Abstract

Abstract Abscisic acid (ABA) signaling first appears in the land plant lineage, regulating responses to dehydration in early-diverging plants and becoming integrated into a range of functions associated with stress-responses in vascular plants. ABA signaling is mediated by a perception-transduction-response pathway comprising “Pyrabactin Resistant/Pyrabactin Resistant-Like/Regulatory Component of ABA Response” (PYR/PYL/RCAR) receptors, protein phosphatases 2C (PP2C) and “SNF1-Related Protein Kinase 2” (SnRK2) protein kinases that activate effectors through protein phosphorylation by the SnRK2 kinases. Components of the core pathway (phosphatases, kinases and transcription factors) are found in all groups of streptophytes, from aquatic charophyte algae through to angiosperms, and the conserved functions of these components can be demonstrated by cross-species genetic complementation using the model species Physcomitrella patens (P. patens: moss) and Arabidopsis thaliana (Arabidopsis: angiosperm).

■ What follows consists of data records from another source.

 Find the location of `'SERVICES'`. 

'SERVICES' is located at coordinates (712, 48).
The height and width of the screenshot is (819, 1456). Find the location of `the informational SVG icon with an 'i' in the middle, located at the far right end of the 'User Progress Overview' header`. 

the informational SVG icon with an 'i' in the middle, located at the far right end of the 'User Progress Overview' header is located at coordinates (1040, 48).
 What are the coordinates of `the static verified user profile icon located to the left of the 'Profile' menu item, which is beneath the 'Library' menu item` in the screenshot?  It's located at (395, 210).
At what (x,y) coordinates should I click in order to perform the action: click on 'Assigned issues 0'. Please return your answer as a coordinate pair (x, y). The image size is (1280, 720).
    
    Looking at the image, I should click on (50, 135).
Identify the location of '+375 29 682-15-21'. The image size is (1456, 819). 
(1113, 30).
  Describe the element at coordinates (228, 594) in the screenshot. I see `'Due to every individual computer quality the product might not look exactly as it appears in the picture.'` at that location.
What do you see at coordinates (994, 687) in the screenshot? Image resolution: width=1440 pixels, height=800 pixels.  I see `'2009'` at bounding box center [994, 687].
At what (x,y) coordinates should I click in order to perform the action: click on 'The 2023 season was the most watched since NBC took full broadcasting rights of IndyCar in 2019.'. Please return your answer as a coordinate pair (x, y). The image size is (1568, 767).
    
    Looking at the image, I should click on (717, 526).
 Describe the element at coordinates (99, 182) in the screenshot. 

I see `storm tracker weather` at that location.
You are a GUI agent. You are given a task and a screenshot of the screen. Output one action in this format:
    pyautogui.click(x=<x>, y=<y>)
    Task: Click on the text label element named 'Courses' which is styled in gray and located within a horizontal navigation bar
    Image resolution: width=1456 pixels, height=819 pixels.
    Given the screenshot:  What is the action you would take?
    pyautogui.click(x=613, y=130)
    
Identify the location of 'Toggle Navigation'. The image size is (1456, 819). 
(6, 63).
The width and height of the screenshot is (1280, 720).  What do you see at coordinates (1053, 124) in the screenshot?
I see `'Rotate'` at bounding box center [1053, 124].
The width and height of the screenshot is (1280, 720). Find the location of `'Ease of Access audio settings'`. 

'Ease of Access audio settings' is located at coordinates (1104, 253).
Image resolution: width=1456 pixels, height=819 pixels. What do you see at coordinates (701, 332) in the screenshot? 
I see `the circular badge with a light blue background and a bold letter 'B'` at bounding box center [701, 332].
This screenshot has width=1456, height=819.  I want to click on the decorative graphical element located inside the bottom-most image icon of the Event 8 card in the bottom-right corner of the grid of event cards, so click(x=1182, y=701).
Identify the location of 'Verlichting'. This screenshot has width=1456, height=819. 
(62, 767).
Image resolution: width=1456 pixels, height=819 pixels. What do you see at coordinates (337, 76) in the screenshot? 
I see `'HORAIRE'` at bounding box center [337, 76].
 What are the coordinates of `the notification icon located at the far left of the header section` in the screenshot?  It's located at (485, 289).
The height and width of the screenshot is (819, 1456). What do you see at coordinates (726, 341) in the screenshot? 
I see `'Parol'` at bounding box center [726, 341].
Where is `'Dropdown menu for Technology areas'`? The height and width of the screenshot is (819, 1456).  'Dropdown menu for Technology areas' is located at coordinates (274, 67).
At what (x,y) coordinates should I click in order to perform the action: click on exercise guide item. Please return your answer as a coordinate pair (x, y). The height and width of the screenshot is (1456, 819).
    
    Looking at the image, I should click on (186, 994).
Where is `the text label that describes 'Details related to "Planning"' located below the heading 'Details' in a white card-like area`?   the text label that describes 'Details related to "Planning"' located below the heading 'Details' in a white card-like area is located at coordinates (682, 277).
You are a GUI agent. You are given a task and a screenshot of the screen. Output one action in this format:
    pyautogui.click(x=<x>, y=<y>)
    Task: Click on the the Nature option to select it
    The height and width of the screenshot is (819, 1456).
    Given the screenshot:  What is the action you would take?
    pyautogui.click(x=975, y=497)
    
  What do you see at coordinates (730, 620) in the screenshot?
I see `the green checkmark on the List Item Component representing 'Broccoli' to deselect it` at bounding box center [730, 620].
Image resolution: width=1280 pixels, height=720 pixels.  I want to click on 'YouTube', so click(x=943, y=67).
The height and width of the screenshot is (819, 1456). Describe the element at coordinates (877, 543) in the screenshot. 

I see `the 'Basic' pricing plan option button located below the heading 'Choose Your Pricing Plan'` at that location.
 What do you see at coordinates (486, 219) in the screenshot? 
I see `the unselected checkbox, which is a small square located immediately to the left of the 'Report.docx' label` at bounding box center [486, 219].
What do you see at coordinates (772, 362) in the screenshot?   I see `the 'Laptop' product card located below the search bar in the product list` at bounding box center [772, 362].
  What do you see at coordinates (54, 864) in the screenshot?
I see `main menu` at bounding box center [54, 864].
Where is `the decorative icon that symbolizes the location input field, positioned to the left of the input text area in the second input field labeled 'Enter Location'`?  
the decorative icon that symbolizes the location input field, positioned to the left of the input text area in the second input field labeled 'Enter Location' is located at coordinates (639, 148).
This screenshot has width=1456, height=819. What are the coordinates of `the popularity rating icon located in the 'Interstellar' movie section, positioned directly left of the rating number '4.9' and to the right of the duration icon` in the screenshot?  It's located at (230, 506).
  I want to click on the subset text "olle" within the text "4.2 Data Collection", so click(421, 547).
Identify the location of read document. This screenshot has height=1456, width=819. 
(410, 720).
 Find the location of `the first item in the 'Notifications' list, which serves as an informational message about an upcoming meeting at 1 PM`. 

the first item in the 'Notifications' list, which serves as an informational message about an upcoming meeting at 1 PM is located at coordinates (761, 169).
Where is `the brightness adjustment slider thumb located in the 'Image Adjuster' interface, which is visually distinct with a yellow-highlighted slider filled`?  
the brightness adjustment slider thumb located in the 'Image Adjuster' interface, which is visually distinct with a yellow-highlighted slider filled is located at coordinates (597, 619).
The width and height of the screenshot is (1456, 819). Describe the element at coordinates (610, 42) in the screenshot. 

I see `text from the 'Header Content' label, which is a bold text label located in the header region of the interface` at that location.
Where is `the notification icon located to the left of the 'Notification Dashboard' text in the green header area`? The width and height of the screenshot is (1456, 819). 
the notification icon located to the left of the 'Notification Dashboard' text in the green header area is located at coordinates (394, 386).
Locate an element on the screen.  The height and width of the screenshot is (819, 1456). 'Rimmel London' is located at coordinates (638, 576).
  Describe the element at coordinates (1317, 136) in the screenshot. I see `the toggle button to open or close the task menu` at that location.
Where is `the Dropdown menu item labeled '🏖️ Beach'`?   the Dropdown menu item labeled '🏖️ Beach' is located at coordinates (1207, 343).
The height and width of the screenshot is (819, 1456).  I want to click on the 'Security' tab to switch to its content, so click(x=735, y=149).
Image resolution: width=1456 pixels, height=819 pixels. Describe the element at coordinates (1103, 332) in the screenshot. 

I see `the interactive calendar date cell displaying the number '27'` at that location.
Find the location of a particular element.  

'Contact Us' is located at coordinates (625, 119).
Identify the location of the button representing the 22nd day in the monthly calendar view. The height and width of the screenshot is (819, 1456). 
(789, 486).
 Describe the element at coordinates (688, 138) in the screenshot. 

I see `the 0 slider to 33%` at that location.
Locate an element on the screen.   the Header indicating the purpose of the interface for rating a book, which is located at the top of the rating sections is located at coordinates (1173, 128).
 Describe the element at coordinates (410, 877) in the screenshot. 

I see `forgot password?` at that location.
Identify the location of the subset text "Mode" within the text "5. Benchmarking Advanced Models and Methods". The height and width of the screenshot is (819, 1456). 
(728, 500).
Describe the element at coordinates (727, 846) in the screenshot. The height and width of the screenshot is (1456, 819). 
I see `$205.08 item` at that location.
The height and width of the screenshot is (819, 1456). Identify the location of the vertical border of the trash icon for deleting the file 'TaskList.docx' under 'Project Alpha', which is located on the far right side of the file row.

ABA-receptor-like proteins were recently identified in algal species within the Zygnematophyceae, sister group to the land plants, although receptor function of these proteins has not yet been determined. Algal and bryophyte species share an additional component lost from vascular plants—the “ABA Non-Responsive/ABA Responsive Kinase/Constitutive Triple-Response-1-Like” (ANR/ARK/CTR1L) protein kinase required for the acquisition of desiccation tolerance in mosses. It is proposed that the evolution of a functional ABA receptor in an aeroterrestrial algal species enabled its establishment on land. Co-option of ABA to regulate an ancestral cellular signaling pathway required for the acquisition of desiccation tolerance—a key survival trait—accompanied by gains and losses of gene family members encoding components of ABA signaling then enabled modulation of dehydration stress responses in parallel with the evolution of anatomical complexity, allowing land plants to compete more effectively for resources in their new environment.